Research Design and Methods

Research Subjects and Sensor Configuration

Data was collected from 20 stroke patients with Brunnstrom hand stages between 2 and 6. The trials were conducted at the Department of Rehabilitation Medicine at Huashan Hospital in Shanghai, China. Informed consent was obtained from all participants before the experiment, and approval was granted by the Ethics Review Committee of Huashan Hospital.

Two types of wearable sensors were used to collect participant data: a wristband equipped with one IMU and eight air pressure sensors placed on the wrist, and another wristband with six EMG sensors placed on the forearm, about 10 cm from the elbow. These sensors were used to collect gesture data (e.g., gross flexion, gross extension, wrist flexion, wrist extension, forearm pronation, forearm supination, and rest).

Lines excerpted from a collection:
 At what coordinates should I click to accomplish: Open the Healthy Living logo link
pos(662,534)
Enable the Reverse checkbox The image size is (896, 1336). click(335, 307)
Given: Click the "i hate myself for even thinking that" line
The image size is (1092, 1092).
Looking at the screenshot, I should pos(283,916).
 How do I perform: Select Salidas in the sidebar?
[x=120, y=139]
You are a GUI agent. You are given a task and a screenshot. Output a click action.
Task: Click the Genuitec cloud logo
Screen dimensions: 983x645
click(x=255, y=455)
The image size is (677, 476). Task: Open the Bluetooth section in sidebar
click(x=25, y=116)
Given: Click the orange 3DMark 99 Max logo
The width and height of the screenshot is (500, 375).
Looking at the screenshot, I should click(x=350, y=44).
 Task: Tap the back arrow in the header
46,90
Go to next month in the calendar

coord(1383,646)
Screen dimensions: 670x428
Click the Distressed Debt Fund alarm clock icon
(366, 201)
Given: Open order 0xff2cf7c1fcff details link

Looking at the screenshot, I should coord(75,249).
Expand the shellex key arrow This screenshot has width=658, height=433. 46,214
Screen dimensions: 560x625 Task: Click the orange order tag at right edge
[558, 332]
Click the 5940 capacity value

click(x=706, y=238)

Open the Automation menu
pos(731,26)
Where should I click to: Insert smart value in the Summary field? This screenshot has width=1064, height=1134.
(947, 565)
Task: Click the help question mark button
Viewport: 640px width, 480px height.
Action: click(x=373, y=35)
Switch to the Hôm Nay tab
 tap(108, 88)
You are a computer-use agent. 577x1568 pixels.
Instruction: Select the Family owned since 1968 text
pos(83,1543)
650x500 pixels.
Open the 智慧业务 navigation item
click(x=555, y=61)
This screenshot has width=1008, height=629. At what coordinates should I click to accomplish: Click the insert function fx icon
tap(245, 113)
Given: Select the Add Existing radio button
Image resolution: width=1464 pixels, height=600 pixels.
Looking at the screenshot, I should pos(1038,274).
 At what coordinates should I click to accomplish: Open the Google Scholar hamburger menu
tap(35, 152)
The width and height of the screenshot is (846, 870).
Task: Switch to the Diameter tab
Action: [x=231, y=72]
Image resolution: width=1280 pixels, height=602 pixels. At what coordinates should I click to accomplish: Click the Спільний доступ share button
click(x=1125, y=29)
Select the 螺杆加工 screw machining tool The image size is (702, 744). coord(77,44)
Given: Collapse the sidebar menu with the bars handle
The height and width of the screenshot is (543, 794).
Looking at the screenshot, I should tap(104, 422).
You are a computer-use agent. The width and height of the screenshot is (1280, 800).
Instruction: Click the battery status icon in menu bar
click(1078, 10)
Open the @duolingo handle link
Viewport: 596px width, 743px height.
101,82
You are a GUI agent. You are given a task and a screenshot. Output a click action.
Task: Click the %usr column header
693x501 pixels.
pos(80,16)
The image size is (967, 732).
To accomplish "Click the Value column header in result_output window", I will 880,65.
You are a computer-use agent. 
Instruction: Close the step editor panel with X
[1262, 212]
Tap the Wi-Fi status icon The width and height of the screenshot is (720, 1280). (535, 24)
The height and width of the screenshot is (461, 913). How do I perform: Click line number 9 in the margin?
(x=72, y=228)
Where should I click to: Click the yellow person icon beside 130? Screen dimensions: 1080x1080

» CHECK YOUR UNDERSTANDING:
[A] According to the research methods text, where were the trials conducted?
[B] In one to three sentences, explain what the research methods text says the two wristbands were used for.
[C] Continue the text on stroke patient research methods, picking up after its final sentence.

» RESULTS BY TASK:
[A] The trials were conducted at the Department of Rehabilitation Medicine at Huashan Hospital in Shanghai, China.

[B] The wristbands were used to collect gesture data from the participants. The gestures included gross flexion, gross extension, wrist flexion, wrist extension, forearm pronation, forearm supination, and rest.

[C]
Data Processing and Feature Extraction

Data was collected and processed using Matlab and Python. After data filtering, the data was normalized using the mean and standard deviation of each trial, then segmented using the overlapping segmentation method with a window size of 222 ms and a step size of 55.6 ms. For feature extraction, a total of 394 features were extracted from each sensor channel, including time-domain, frequency-domain, and time-frequency domain features, providing sufficient information for the classification models.

Classifiers and Model Evaluation

Two main types of models were involved in this study: subject-independent models and models trained through transfer learning. The former was trained using leave-one-subject-out cross-validation, while the latter used few-shot learning methods, using data from a new participant to retrain the model. Prototype networks were employed and compared with other traditional machine learning methods (such as SVM, LDA, LGBM, etc.) and neural network methods.

Among these models, prototype networks were used for few-shot learning, improving model accuracy through a single sample from a new participant. By dividing samples into query sets and support sets, calculating their prototypes, and classifying by comparing the embeddings of the query set and support set.

Experimental Results Analysis

The research results show that the one-shot sample prototype network (PN) method using large windows significantly improved classification accuracy (p < 0.05), reaching 82.20%±10.85%, notably higher than other subject-independent classifiers and traditional transfer learning methods. The attached figure shows the prediction accuracy for different gestures.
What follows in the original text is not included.